━━━━━ ФРАГМЕНТ ДОКУМЕНТА

Деревья, какими бы высокими они ни были, посажены всего несколько десятилетий тому назад, и некоторые следы от того, что было здесь раньше, по-прежнему виднеются под ними. Среди мха и опавших веток проглядывают десятки невысоких кирпичных конструкций: это остатки фундаментов куонсетских бараков,[3] и прямо рядом с тропинкой я наткнулся на один такой нетронутый барак, специально сохраненный — во всяком случае, я на это надеялся — в качестве напоминания о произошедшем здесь в военные годы.

В конце 1944-го такие бараки стояли здесь рядами — целые сотни построек, занимавшие несколько акров поместья «Стоуэлл-парк». Это был огромный военный госпиталь со своей собственной взлетно-посадочной полосой. Он был построен второпях в надежде справиться с потоком раненых, который, как предполагалось, должен был хлынуть вслед за вторжением союзников в континентальную Европу. В апреле 1944 года здесь был размещен штаб 160-го военного госпиталя США, специализировавшегося на ранениях грудной клетки и способного вмещать одновременно до 500 пациентов. В импровизированной операционной в одном из этих бараков молодой хирург из Айовы Дуайт Харкен достал пули и осколки снарядов из груди 134 солдат, и каждый из них остался в живых. Это само по себе было весьма впечатляюще, однако еще более выдающимся этот результат делал тот факт, что многие из этих кусочков искореженного металла он доставал прямо из бьющегося человеческого сердца.

Металлический барак — не самое подходящее место для проведения операций на сердце. Операционная там всего пять метров шириной и три с половиной метра высотой, крыша из гофрированного железа не обеспечивает хорошей теплоизоляции — летом жара и духота внутри были невыносимыми, а зимой единственным источником отопления была крохотная печка. Однако холод меньше всего беспокоил Дуайта Харкена, когда он 19 февраля 1945 года готовился к очередной операции. Он уже успел хорошо познакомиться со своим пациентом: это был Лерой Рорбах, сержант пехоты, участвовавший предыдущим летом в высадке в Нормандию. У него был довольно непростой случай, и Харкен занимался его лечением с прошлого лета. Месяц спустя после высадки он принял участие в ожесточенной битве, в ходе которой был уничтожен французский город Сен-Ло, а разорвавшийся снаряд вонзил сержанту осколок шрапнели в нижнюю часть груди.

━━━━━━━━━━
━━━━━ ПРЕДОСТАВЛЕННЫЕ МАТЕРИАЛЫ

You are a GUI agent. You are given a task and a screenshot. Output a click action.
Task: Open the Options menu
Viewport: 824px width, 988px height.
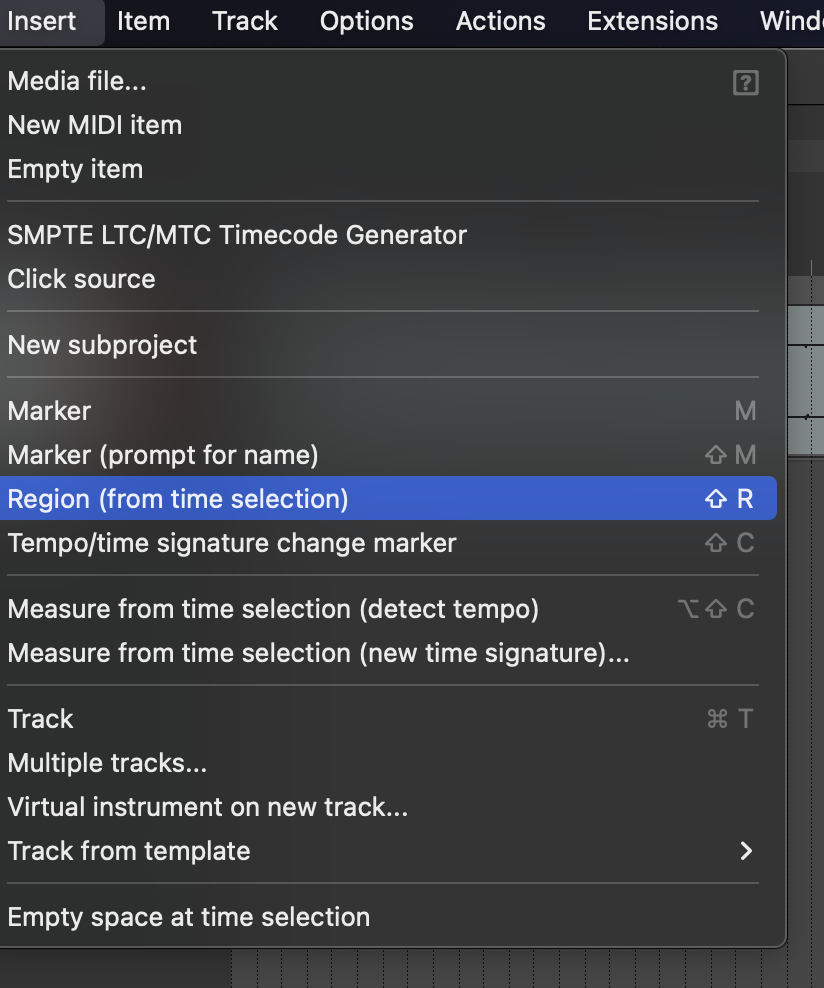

━━━━━━━━━━

ЗАДАНИЕ 1: Воспроизведите без изменений ту часть текста о госпитале в «Стоуэлл-парке», которая начинается со слов, содержащих «Деревья, какими бы», и завершается словами «в военные годы.».
ЗАДАНИЕ 2: Переведите на английский язык предложение из текста о госпитале в «Стоуэлл-парке»: «Металлический барак — не самое подходящее место для проведения операций на сердце».
ЗАДАНИЕ 3: Подхватите текст о госпитале в «Стоуэлл-парке» и продолжите его с того места, на котором он заканчивается.
Материалы представляют собой отдельный блок и не относятся к тексту.

ОТВЕТ 1:
Деревья, какими бы высокими они ни были, посажены всего несколько десятилетий тому назад, и некоторые следы от того, что было здесь раньше, по-прежнему виднеются под ними. Среди мха и опавших веток проглядывают десятки невысоких кирпичных конструкций: это остатки фундаментов куонсетских бараков,[3] и прямо рядом с тропинкой я наткнулся на один такой нетронутый барак, специально сохраненный — во всяком случае, я на это надеялся — в качестве напоминания о произошедшем здесь в военные годы.

ОТВЕТ 2: A metal hut is not the most suitable place for performing heart operations.

ОТВЕТ 3:
Его эвакуировали в Англию, где рентген показал, что у него в сердце застрял небольшой кусочек металла. На люминесцентном экране было отчетливо видно, как он слегка пульсирует в такт биению его сердца. Это указывало на то, что осколок прошел через внешнюю стенку сердца и теперь находится внутри одной из камер. Пятнадцатого августа Харкен провел операцию и был невероятно близок к тому, чтобы извлечь осколок: сделав небольшой надрез прямо на сердце, он смог ухватиться за металлический кусочек щипцами, однако с очередным ударом сердца тот выскочил и снова плюхнулся в заполняющую сердце кровь. Судорожные попытки отыскать его не увенчались успехом — он скрылся из вида, и нащупать его через толстые стенки сердца было уже невозможно. Три месяца спустя хирург предпринял повторную попытку. Как и в первый раз, он смог отыскать неподатливый осколок, однако тот снова от него ускользнул, и снова в тот момент, когда казалось, что успех гарантирован.

Но, несмотря на все эти неудачи, пациент шел на поправку. Это не было чем-то неслыханным: солдаты с подобными ранениями часто обходились без операции и спокойно жили с осколками или даже пулями внутри — они становились своеобразным напоминанием о военной службе. У сержанта не наблюдалось никаких признаков инфекции, а электрокардиограмма показала, что его сердечный ритм, нарушенный вследствие травмы, постепенно возвращался к норме. Так как его пациент уже перенес две серьезные и совершенно безрезультатные операции, Харкен никак не мог решиться на третью: это был бы очень большой и, возможно, совершенно неоправданный риск.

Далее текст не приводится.